トリスターノによるブクステフーデ再発見
浅田 彰
2013.02.21
2月21日、フランチェスコ・トリスターノ(・シュリメ)が京都コンサートホール(小ホール)でブクステフーデを弾いた。『Long Walk』(2012)のリリースを記念するコンサートだが、CD自体このホールにヤマハの新しいグランド・ピアノCFXを持ち込んで録音されたものであり、同じ条件でライヴを聴く貴重な機会だったと言える。そこでわわわれの聴くことができたのは、CDよりも無駄がなく充実した素晴らしいコンサートだった。その内容に触れる前に、簡単に過去を振り返っておこう。
1981年にルクセンブルグに生まれた(いまはバルセロナに住む)このピアニストは、2001年の初レコーディングでバッハの「ゴルトベルク変奏曲」を取り上げている。チェンバロのスタイルを意識した個性的な演奏だが、いささかわざとらしく、音楽の自然な流れが阻害されるところもあるように感じられた(ブクステフーデの後に聴き直すと、ピアニストのやりたかったことがいっそうよくわかる)。他方、最後に「おお、人よ、汝の大いなる罪を嘆け」と「目覚めよと呼ぶ声あり」の2曲のコラールが収録されていて、こちらはオルガンの重厚な響きを意識した悠揚迫らぬ名演なのだが、前者はエミール・ナウモフ(グールドのピアノ曲を演奏したり、フォーレのレクイエムをピアノで演奏したり、異色の試みで知られる1962年生まれのピアニスト)、後者はシュリメ自身の編曲を用いているところにも、独特のこだわりが見て取れる。さらに、トーマス・ベルンハルトがグレン・グールドを取り上げた『破滅者』などの小説を録音時に読んでいたこと、CDのリリースがグールド没後20周年の2002年になることに触れた短いライナー・ノートを読んでも、彼が独自のヴィジョンをもつピアニストであることはよくわかった。
さらに、このピアニストに対する私の関心を高めたのは、ベリオのピアノ曲全集(2005)、そしてフレスコバルディのトッカータ集(2007)だった。現代音楽と古楽を同時に取り上げる——近年では珍しくないことだが、抜群のリズム感を生かしたシュリメの演奏は中でも際立って新鮮に響いたのだ。
それだけではない。シュリメはフランチェスコ・トリスターノ名義でテクノ・ミュージックにも手を染め、ピアノでテクノ風の音楽を演奏する実験も始める。

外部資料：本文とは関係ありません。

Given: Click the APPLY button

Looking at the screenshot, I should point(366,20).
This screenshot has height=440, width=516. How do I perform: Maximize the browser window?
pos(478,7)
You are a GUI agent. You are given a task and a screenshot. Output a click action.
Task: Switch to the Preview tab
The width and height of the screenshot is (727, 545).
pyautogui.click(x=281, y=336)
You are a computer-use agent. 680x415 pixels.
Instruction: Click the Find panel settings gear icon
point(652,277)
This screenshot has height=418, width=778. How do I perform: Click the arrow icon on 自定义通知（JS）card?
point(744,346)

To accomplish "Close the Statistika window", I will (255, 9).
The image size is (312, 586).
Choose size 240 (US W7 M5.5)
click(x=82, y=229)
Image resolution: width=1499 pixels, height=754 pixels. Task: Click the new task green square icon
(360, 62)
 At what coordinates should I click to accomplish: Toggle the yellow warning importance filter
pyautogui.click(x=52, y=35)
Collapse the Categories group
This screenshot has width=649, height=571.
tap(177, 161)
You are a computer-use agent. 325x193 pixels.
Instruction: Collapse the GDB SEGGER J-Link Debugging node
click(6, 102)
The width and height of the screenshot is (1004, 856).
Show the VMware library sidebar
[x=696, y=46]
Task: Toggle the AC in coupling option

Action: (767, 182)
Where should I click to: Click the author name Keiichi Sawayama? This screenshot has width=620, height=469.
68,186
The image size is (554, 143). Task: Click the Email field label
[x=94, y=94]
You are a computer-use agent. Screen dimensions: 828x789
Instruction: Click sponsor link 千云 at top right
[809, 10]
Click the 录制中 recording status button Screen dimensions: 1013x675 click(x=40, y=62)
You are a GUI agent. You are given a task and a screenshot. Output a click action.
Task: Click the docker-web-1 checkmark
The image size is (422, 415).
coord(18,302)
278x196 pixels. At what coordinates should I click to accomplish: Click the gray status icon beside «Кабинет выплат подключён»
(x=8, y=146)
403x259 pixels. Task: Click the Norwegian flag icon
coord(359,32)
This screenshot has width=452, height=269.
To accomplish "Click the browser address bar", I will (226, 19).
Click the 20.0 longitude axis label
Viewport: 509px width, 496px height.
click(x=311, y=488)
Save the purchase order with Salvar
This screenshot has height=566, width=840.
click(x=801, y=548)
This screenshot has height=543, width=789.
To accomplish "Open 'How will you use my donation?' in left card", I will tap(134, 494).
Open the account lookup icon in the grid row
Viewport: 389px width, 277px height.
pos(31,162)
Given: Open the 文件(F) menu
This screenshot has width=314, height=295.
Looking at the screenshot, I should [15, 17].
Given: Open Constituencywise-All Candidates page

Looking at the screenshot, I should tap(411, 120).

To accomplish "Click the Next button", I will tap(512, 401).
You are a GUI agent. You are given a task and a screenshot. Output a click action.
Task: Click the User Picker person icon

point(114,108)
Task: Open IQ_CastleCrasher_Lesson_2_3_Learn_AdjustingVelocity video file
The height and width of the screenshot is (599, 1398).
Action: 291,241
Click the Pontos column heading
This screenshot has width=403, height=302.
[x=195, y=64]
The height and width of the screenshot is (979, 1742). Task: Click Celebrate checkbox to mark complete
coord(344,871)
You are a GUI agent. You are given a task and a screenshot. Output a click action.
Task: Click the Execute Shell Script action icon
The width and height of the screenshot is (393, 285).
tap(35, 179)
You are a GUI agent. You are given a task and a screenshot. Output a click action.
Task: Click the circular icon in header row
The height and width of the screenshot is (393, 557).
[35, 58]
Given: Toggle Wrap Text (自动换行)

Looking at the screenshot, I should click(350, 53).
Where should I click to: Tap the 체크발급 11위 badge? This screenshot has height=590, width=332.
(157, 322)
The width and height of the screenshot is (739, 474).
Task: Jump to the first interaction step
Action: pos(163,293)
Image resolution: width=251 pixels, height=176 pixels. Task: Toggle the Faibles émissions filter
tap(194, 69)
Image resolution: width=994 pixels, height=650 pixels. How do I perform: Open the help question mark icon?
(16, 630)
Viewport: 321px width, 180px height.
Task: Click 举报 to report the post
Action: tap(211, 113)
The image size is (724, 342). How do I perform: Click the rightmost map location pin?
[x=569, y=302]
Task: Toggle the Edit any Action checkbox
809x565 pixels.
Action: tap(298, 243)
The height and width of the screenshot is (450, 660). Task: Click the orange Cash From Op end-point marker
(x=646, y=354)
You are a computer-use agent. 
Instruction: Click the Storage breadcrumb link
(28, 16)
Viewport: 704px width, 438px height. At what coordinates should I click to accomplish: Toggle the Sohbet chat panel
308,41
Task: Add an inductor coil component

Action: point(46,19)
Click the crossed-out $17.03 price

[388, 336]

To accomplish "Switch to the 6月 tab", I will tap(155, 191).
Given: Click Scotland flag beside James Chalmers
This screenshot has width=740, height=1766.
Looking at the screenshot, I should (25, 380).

私は一流のテクノなら二流のクラシックより高く評価する用意があるが、彼の取り上げるカール・クレイグなどをあまり評価しないし、彼のようにピアノでテクノ風の音楽を弾くとどうしてもガチャガチャ響いてうるさいと感じずにいられない(繰り返すが、テクノだからいけないというのではない。たとえばレニ・トリスターノがジャズの最高水準においてバッハの対位法を生かしてみせた、そのような水準には達していないというだけのことだ)。だが、クラシックの枠を超えて現代の音楽(いわゆる「現代音楽」ではなく)のフロンティアに立とうとする姿勢自体にはむしろ好感をもった。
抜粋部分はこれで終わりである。